Abstract: The rapid progression of technology has allowed a significant increase in the pace of modern, novel scientific experimentations. Important results from these experiments are often buried in rather comprehensive documents and thus information retrieval is difficult. To facilitate retrieval and knowledge discovery, domain experts have been using ontologies (a formal way to represent knowledge within a domain) to annotate important entities. These annotations are generally curated manually which is a slow and laborious process and hence unscalable. As a solution for scalable ontology annotations, Named Entity Recognition (NER) is critical. NER is the task of recognizing ontology concepts from the text. Traditionally, entity recognition was achieved using syntactic analysis, lexical approaches, and traditional machine learning. In recent years, deep learning has shown improved results in terms of concept recognition. This research explores different approaches to improve the state-of-the-art deep learning models for automated ontology annotations. Here, CRAFT (a manually curated biomedical corpus for ontologies) is used as a gold standard corpus for training and evaluating the performance of different deep learning architectures. We augment the information from CRAFT with several existing knowledge bases. This study demonstrates that we can improve the prediction accuracy of existing deep learning models by including additional information as input pipelines to existing architectures. Additionally, ontologies are hierarchical and have semantic relations between concepts. While deep learning models generally fail to take this hierarchy into account, our work also explores the possibility of making the models ontology-aware and shows improvement over baseline models.
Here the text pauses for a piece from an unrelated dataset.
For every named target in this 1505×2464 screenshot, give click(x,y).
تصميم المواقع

Furthermore, we implement a novel concept called Ontology Boosting to boost the prediction accuracy of pre-trained models through post-processing steps.

Additional Information

Publication
Thesis
Language: English
Date: 2022
Keywords
Automated Ontology Curation, Biontology Annotation, Deep Learning, Named Entity Recognition, Natural Language Processing
Subjects
Ontologies (Information retrieval)
Natural language processing (Computer science)
Deep learning (Machine learning)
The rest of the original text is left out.